With the new millennium the artist’s exhibition activity intensifies, among the most important events there are the anthological ones at the Oculus Gallery in Tokyo (2010), at the Pomona College in Claremont (2003 and 2015), at the Eos studio in Rome (2013) and in the MACMA spaces (Matino and Lecce, between 2011 and 2013). As for the group exhibitions, Bentivoglio’s works are present at Palazzo Pitti, in Florence, in 2001 and at the Milan Expo in 2015.
In 2011 the artist donated her rich collection-archive of female art to the Mart (Museum of Modern and Contemporary Art of Trento and Rovereto). A collection that preserves years of deep commitment in the name of freedom of imagination and language, a commitment aimed at emancipation and equality.
A few days before her 95th birthday, in Rome, Mirella Bentivoglio dies: it is March 22, 2017.

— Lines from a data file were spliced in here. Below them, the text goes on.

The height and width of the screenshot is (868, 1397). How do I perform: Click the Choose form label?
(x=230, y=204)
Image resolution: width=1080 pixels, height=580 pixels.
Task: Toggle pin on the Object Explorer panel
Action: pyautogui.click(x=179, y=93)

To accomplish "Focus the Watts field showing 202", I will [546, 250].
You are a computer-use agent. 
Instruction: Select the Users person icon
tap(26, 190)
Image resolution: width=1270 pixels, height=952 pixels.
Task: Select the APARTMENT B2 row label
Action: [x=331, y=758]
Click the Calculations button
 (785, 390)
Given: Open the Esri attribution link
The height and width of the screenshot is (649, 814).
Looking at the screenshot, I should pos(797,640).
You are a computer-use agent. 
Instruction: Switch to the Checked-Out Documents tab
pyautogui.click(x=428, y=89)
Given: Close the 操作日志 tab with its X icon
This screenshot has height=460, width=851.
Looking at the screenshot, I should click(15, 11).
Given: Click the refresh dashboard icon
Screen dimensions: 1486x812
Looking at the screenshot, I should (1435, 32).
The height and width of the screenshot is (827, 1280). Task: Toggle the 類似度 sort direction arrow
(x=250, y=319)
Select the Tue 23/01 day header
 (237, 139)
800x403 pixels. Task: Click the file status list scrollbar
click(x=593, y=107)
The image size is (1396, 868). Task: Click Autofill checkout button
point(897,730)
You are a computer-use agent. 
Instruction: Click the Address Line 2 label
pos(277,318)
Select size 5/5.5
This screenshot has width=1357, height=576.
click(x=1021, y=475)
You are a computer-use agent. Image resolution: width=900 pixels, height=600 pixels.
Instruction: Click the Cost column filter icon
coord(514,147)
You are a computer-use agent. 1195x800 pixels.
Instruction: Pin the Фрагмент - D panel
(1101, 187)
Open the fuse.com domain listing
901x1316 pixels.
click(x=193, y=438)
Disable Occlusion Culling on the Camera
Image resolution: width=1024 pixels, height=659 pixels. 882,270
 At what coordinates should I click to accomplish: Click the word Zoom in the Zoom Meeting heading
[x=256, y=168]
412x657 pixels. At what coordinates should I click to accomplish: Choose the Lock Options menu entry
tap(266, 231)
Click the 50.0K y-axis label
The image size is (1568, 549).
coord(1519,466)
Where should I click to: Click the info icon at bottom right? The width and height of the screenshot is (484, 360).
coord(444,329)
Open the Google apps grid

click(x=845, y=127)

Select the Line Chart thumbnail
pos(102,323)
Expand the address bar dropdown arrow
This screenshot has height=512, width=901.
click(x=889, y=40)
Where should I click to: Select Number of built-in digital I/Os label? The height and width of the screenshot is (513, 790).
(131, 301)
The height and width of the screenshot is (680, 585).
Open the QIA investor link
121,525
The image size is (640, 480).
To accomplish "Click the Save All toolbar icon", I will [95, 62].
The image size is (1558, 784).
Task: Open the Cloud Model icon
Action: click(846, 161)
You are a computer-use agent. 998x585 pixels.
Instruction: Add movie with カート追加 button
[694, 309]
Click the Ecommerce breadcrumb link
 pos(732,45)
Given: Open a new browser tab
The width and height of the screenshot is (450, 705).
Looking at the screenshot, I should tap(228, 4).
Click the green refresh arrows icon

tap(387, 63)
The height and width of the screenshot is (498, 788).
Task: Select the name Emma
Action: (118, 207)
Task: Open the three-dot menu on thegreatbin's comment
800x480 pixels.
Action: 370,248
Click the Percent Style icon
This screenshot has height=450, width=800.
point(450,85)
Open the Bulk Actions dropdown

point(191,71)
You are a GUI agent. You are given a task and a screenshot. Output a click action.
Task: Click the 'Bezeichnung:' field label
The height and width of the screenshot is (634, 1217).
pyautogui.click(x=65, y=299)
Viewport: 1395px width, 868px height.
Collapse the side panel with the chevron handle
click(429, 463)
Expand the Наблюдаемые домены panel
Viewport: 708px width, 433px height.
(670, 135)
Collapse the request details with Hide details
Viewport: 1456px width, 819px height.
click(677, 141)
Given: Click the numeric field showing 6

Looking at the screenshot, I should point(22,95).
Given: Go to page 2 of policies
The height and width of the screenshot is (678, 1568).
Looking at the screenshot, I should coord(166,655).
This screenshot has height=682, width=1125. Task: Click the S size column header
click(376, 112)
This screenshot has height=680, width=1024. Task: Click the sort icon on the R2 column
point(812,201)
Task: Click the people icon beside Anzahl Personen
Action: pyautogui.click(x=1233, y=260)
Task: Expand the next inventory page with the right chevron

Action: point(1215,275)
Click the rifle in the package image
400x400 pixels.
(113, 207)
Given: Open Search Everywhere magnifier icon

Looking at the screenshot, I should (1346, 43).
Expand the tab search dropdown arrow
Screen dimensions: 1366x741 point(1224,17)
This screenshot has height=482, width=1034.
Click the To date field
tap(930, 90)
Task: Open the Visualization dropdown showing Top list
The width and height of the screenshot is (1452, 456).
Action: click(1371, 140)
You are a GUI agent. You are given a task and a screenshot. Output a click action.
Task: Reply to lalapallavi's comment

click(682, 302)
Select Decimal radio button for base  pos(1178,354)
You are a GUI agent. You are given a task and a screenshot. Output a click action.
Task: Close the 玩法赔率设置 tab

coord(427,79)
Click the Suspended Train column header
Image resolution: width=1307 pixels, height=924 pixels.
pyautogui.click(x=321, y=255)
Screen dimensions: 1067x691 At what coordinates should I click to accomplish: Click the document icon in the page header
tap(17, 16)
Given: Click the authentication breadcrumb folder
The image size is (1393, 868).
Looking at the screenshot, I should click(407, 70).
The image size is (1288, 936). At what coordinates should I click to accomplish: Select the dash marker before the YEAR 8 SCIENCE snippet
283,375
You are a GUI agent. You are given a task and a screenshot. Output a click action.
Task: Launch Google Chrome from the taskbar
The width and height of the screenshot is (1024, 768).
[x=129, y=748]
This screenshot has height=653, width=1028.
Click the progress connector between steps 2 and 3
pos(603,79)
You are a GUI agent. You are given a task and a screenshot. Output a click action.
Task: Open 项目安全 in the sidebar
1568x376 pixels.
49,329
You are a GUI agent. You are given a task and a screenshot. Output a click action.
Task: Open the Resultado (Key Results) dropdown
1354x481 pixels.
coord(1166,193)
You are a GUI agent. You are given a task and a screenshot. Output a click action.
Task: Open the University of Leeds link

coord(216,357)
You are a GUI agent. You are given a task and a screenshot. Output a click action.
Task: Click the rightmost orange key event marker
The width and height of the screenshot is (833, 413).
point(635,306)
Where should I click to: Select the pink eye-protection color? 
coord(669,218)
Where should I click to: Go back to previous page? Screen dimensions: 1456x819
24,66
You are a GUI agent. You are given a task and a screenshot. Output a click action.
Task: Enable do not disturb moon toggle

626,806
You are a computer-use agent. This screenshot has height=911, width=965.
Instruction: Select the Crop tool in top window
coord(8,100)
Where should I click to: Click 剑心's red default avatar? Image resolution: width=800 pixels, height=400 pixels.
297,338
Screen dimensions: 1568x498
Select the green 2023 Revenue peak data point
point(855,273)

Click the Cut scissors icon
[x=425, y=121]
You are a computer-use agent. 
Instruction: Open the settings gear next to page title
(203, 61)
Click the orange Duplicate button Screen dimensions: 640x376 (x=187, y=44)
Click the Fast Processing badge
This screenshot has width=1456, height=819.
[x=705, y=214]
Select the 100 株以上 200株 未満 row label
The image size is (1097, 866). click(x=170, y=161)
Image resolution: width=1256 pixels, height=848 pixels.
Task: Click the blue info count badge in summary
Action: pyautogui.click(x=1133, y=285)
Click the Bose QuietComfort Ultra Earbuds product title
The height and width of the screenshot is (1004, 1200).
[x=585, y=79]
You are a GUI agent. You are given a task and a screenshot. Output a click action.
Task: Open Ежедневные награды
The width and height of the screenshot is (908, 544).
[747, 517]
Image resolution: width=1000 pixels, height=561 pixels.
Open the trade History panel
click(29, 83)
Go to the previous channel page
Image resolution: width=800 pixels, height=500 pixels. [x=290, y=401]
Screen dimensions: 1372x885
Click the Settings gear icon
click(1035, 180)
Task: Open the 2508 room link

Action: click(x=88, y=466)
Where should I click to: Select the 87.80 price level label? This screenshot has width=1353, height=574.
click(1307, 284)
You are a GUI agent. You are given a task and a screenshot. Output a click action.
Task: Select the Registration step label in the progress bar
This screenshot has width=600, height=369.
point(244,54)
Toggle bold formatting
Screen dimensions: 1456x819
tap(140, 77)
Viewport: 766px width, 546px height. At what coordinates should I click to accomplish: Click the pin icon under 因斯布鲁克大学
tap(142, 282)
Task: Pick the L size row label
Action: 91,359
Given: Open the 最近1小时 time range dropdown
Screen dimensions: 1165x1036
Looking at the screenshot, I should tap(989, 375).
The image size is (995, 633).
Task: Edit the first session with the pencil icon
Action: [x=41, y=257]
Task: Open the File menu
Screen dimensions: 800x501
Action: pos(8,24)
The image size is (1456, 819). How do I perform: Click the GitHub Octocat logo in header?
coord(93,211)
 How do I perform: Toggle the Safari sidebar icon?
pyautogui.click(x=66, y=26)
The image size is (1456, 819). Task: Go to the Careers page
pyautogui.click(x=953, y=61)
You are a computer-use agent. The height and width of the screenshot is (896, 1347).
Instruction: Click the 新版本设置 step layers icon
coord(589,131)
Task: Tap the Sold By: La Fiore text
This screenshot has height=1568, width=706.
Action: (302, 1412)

A year after her death, a commemorative day was held in her honor at the Vittorio Emanuele National Central Library in Rome. The collection dedicated to her was presented, donated by her three daughters to the Library, and containing volumes, exhibition catalogues and various materials from her library-archive. Three years later, on May 24, 2019, the same Library inaugurated an exhibition space dedicated to the artist, located within the Spazi900 itinerary. The room named after Mirella Bentivoglio hosts the permanent exhibition of some of her works, and appears alongside spaces dedicated to authors such as Pier Paolo Pasolini, Elsa Morante and Italo Calvino.
Also in 2019, the Laboratory Museum of Contemporary Art of the La Sapienza University dedicated a solo show to her with over forty works from the Garrera brothers’ collection. In the spring of the same year, her works are also present in the exhibition “The unexpected subject. 1978. Art and feminism in Italy”, held at Frigoriferi Milanesi.